» Exercise aim: The lines below are to be quoted exactly, from the first through the one that contains "Resources (1104, 75)".

» Given data:
---------------
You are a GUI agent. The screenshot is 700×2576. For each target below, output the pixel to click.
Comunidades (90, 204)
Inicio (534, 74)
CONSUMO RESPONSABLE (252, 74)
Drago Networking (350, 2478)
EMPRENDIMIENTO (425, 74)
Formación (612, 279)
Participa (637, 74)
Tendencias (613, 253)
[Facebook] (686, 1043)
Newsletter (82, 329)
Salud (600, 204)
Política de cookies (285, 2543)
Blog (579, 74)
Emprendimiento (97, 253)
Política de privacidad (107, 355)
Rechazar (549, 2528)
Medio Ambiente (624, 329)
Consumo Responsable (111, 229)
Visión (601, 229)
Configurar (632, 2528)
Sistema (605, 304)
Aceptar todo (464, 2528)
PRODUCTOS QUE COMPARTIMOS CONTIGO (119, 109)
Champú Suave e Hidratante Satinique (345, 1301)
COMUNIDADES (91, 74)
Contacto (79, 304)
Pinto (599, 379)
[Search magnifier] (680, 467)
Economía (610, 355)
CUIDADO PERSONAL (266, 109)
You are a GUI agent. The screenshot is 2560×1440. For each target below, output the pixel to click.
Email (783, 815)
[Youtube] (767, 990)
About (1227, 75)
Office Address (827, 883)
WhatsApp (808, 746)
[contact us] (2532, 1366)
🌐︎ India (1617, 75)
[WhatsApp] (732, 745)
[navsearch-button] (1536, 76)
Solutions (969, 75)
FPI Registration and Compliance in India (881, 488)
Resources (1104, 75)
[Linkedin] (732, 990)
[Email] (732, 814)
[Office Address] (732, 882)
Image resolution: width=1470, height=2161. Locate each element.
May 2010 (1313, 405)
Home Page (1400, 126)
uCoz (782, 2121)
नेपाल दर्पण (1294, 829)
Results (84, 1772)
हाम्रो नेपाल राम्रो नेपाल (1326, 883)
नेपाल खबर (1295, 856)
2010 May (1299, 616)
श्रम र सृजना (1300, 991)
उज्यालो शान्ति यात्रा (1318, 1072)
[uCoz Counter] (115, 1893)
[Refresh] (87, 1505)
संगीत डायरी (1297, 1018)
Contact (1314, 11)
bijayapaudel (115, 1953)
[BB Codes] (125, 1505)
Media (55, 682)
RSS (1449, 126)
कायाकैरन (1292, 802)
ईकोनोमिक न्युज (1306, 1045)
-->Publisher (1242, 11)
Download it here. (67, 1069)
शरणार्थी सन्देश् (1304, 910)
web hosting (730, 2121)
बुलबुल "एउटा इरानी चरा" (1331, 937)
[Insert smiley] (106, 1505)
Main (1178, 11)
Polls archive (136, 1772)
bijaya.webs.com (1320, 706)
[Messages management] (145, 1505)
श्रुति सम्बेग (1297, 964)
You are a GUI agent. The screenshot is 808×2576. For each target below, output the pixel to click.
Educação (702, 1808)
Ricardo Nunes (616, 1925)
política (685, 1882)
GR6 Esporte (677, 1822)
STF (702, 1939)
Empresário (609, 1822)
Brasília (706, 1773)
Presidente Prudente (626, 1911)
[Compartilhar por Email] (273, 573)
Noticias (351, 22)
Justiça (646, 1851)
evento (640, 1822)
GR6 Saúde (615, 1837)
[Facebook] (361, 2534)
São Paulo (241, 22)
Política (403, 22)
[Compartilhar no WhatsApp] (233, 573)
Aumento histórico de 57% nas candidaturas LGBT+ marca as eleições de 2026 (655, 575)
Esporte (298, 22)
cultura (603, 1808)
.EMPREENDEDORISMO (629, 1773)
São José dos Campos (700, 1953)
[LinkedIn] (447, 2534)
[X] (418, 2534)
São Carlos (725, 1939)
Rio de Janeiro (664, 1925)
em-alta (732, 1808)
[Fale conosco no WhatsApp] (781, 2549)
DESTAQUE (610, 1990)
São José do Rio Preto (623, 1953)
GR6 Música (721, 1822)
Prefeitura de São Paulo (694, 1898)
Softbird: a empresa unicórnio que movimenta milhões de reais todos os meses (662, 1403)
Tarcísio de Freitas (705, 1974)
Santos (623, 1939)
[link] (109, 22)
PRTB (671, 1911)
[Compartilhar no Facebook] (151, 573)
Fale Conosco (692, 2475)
---------------
» Task solution:
You are a GUI agent. The screenshot is 700×2576. For each target below, output the pixel to click.
Comunidades (90, 204)
Inicio (534, 74)
CONSUMO RESPONSABLE (252, 74)
Drago Networking (350, 2478)
EMPRENDIMIENTO (425, 74)
Formación (612, 279)
Participa (637, 74)
Tendencias (613, 253)
[Facebook] (686, 1043)
Newsletter (82, 329)
Salud (600, 204)
Política de cookies (285, 2543)
Blog (579, 74)
Emprendimiento (97, 253)
Política de privacidad (107, 355)
Rechazar (549, 2528)
Medio Ambiente (624, 329)
Consumo Responsable (111, 229)
Visión (601, 229)
Configurar (632, 2528)
Sistema (605, 304)
Aceptar todo (464, 2528)
PRODUCTOS QUE COMPARTIMOS CONTIGO (119, 109)
Champú Suave e Hidratante Satinique (345, 1301)
COMUNIDADES (91, 74)
Contacto (79, 304)
Pinto (599, 379)
[Search magnifier] (680, 467)
Economía (610, 355)
CUIDADO PERSONAL (266, 109)
You are a GUI agent. The screenshot is 2560×1440. For each target below, output the pixel to click.
Email (783, 815)
[Youtube] (767, 990)
About (1227, 75)
Office Address (827, 883)
WhatsApp (808, 746)
[contact us] (2532, 1366)
🌐︎ India (1617, 75)
[WhatsApp] (732, 745)
[navsearch-button] (1536, 76)
Solutions (969, 75)
FPI Registration and Compliance in India (881, 488)
Resources (1104, 75)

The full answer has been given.